The two funds had names as abstruse as the complex subprime securities in their portfolios — High Grade Structured Credit Strategies Fund and its riskier sister offering, the High Grade Structured Credit Strategies Enhanced Leverage Fund.
Overseen by Mr. Cioffi, a well-regarded executive with more than 22 years of experience at Bear Stearns, the funds were in essence a symbol of the frenzy and greed that characterized the booming subprime mortgage market from 2003 through 2006. The funds were highly leveraged, in some cases borrowing as much as $20 for every dollar invested and were sold to Bear’s most exclusive clients.
Through 2006, the High Grade fund did well, gaining as much as 40 percent in one year. In August, to satisfy demand from clients, Bear started a second fund at what would prove to be the top of the market.
According to the indictment, Mr. Cioffi and Mr. Tannin became aware of the funds’ difficulties in March. Mr. Cioffi gathered his team and led a vodka toast in celebration of their overcoming a rocky February. But as the markets got worse, Mr. Tannin became increasingly worried about the funds’ exposure to securities backed by subprime mortgages.

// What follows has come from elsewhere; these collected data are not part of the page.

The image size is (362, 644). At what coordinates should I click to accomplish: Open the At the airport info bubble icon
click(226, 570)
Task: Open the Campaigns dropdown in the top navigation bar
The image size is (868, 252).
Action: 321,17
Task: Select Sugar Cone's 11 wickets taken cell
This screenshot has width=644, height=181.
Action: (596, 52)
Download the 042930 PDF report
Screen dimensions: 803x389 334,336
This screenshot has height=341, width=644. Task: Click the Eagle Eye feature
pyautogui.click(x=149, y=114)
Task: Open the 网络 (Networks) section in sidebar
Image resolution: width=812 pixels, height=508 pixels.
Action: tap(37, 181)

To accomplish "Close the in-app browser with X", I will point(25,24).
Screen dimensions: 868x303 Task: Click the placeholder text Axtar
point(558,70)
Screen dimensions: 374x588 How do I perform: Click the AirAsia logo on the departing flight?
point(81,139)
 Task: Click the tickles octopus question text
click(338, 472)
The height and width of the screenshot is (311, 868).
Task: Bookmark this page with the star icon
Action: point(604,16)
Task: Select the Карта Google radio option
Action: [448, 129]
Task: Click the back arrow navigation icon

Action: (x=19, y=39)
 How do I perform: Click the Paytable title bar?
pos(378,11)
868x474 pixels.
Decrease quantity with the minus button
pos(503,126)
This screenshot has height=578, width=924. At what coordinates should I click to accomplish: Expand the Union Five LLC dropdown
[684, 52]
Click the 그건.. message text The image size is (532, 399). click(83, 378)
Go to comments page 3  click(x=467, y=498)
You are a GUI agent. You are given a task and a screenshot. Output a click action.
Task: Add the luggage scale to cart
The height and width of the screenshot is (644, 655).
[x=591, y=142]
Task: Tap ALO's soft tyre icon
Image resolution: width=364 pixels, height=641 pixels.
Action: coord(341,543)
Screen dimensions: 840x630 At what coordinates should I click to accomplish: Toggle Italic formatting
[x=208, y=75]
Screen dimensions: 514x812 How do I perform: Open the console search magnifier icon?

Mr. Cioffi calmed him: “We are not 19 year olds in Iraq,” he said in an e-mail message that was part of the indictment. But his own worries were growing. After a bad March, he told a colleague, “I’m sick to my stomach over our performance in March.”
The indictment claims that the two men hid their concerns from investors, lenders and even Bear’s own brokers. “We have an awesome opportunity,” Mr. Cioffi said to a Bear Stearns broker. Mr. Tannin congratulated himself: “Believe it or not I’ve been able to convince people to add more money,” he said to a colleague.
In late March, the indictment claims that the funds’ decline prompted Mr. Cioffi to transfer $2 million out of the $6 million he had in the Enhanced Fund and put it in a less risky fund that was showing better performance.
Prosecutors claim that the move — which he never disclosed to outside investors who themselves were desperate to exit — was proof that he was putting his interests ahead of clients.
Bear Stearns and Mr. Cioffi’s lawyers say that there was no such motive and that Mr. Cioffi’s investment was done in support of the other fund in which he was not previously invested and that he managed.
In late April, investors were becoming concerned. One investor tried to pull $57 million. Mr. Cioffi, in a bid to keep the investor in the fund, said that he himself had $8 million invested. The indictment says that was a lie.
A few days later, Mr. Tannin, who was known within the group as a worrier, sent an e-mail message to Mr. Cioffi in which he suggested closing down the funds after a report showed that the securities they were holding were rapidly losing value. “If the report was true, the entire subprime market was toast,” he wrote to Mr. Cioffi. The subprime market looked “pretty dam ugly,” he wrote from his home, early Sunday morning.
It was a radical proposition from one of the funds’ managers, and Mr. Tannin took the precaution of not using Bear’s e-mail system, prosecutors said. He sent the note to the e-mail account of Mr. Cioffi’s wife.
A few days later, on an April 25 conference call, Mr. Cioffi and Mr. Tannin presented a sanguine face to investors, arguing that the funds were in good shape.
The two managers did all they could to right their sinking funds, even going so far as to pitch to their group’s pricing team that the securities should receive higher values, thus mitigating the funds’ decline, according to the indictment. Their request was rejected.
In June, as the market continued its descent, Mr. Cioffi told investors that they could not withdraw funds. Despite a last-ditch effort by Bear Stearns to bail the funds out by offering a $3.2 billion loan, clients in both funds lost 100 percent of their investments.
Just before the funds’ collapse, Mr. Cioffi, who just a year earlier was making an eight-figure salary, gave voice to his fears. “I’ve effectively washed a 30-year career down the drain,” he said.